Мы с тревогой переглянулись. Похоже, мой друзья испугались, что Палатина пережила новый приступ амнезии. Однако, исследуя сферу ее разума, я не заметил каких-либо признаков серьезной травмы. Откуда же взялось такое странное имя?
– Палатина, это мы, – сказал Лиас. – Катан, Микас и я.
Девушка посмотрела на меня и печально улыбнулась.
– Ты очень похож на него, – прошептала она. – Так похож, что просто удивительно, как я могла забыть о нем.
О чем она говорила? Неужели она знала императора? Или речь шла о другом Оросий?
– Палатина, где, по-твоему, ты сейчас находишься? – спросил Микас.
– В Цитадели. А какая это Цитадель?
Она приподнялась на локте и потерла лоб ладонью. Судя по всему, ее ошеломило какое-то воспоминание.
– Ты в Цитадели Тени, – ответил я. – А разве есть другие?
– Я родилась в одной из них. Там жила моя мать.
Микас встал, чтобы позвать целителя, но Палатина окликнула его слабым голосом:
– Подожди! Я не сошла с ума! Со мной все в порядке.
– Тогда о чем ты говоришь?
– Ко мне вернулся кусочек моей прошлой жизни. Я видела его так же четко, как вижу сейчас вас: Катан слева от меня, Лиас – справа. Ты, Микас, – прямо, перед дверью.
– Ты вспомнила своих родителей? – спросил я, страшась ее ответа.
– Моим отцом был Рейнхард Кантени. Глава клана. А мать… Палатина приложила ладонь к голове и после небольшой паузы добавила: – Ее звали Нептуния Тар'конантур. Она была сестрой покойного императора Персея. Я родилась в 2752 году – в пятнадцатый день лета. Мои родители жили тогда в имперском дворце в Селерианском Эластре.
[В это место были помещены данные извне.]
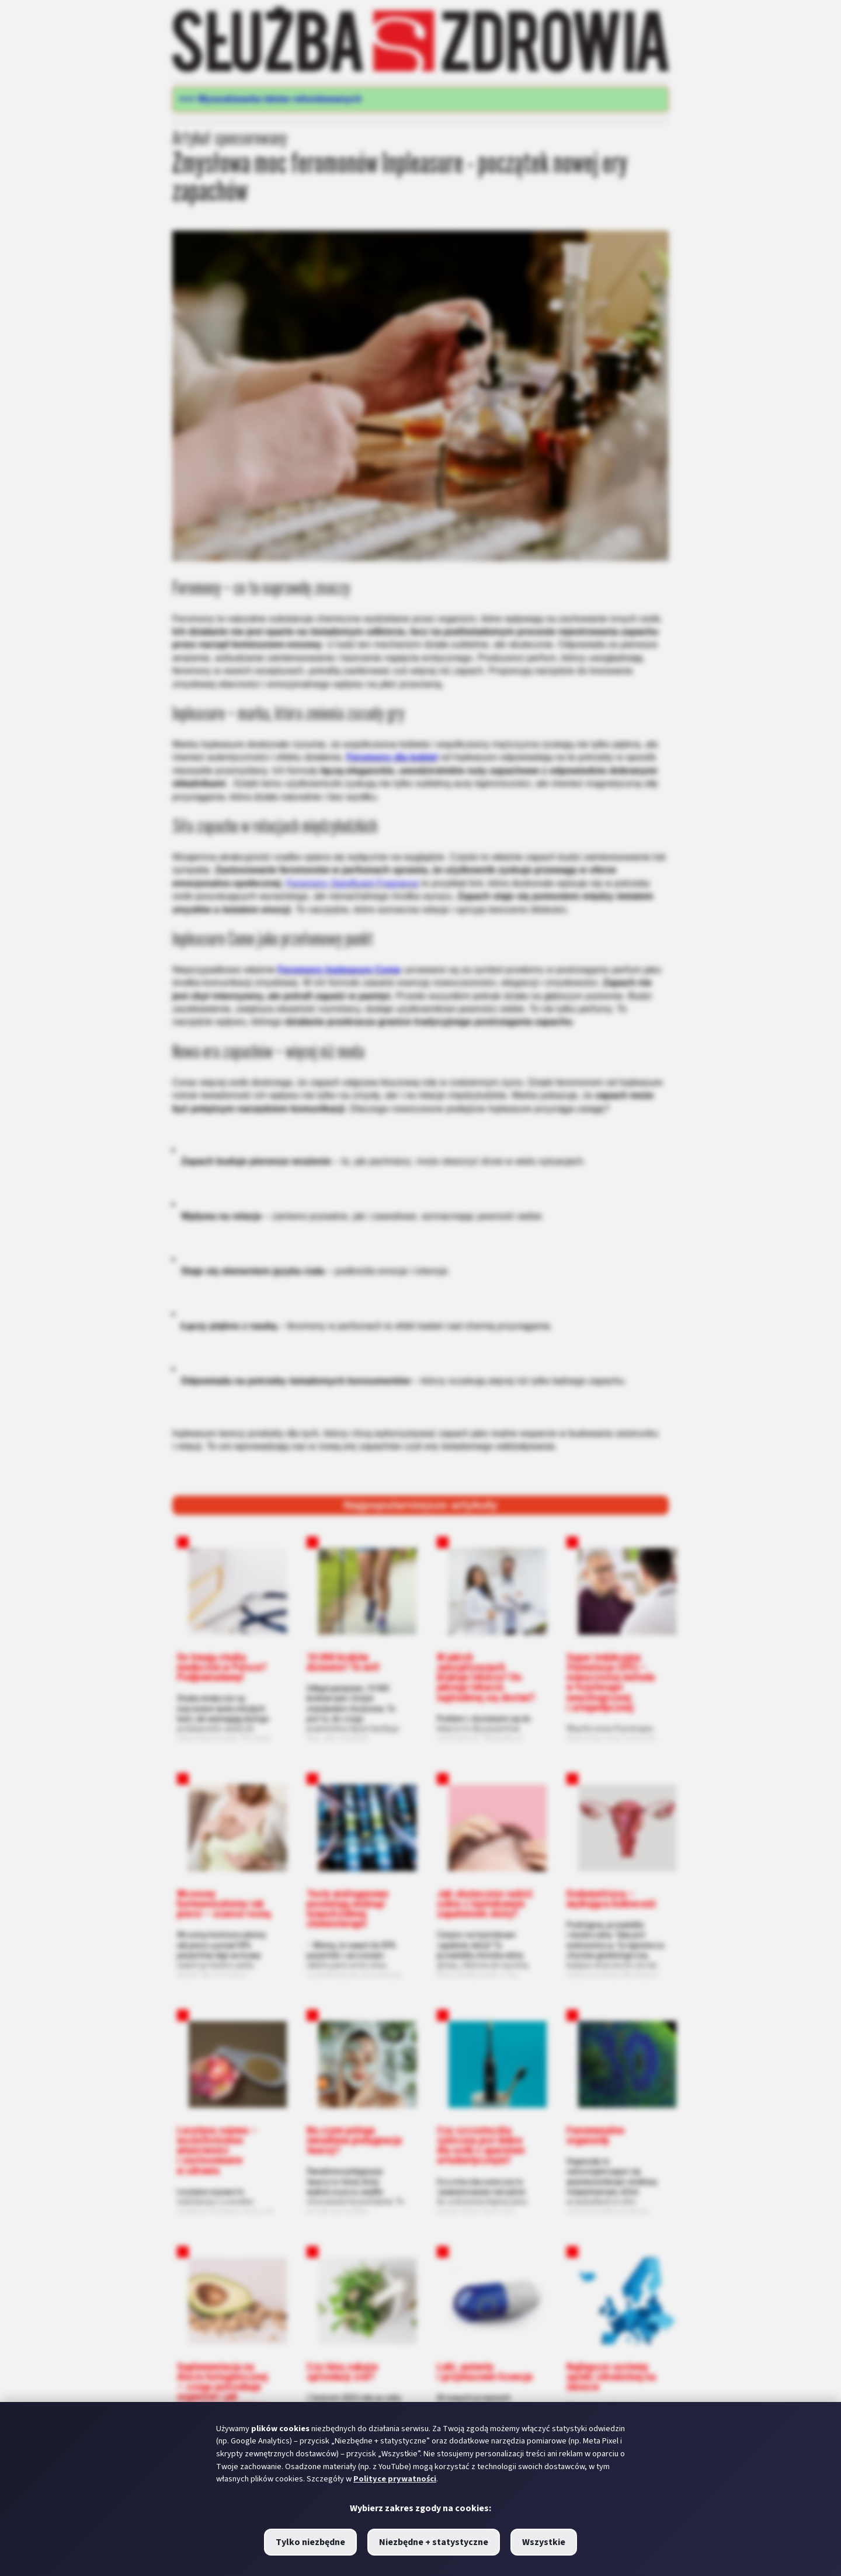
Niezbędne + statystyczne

– Ты хочешь сказать, что Палатина – лидер фетийских республиканцев? – спросила Равенна. – Та женщина, которую якобы убили в прошлом году? Я правильно тебя поняла?
Мы стояли у окна в пустой незаселенной комнате – в том самом корпусе, через который две ночи назад я пробрался на крепостную стену. Когда мы с Лиасом вышли из палаты лазарета, я отправился к себе, но по пути меня перехватила Равенна. В комнате было темно, и все же благодаря теневому зрению я четко видел свою собеседницу.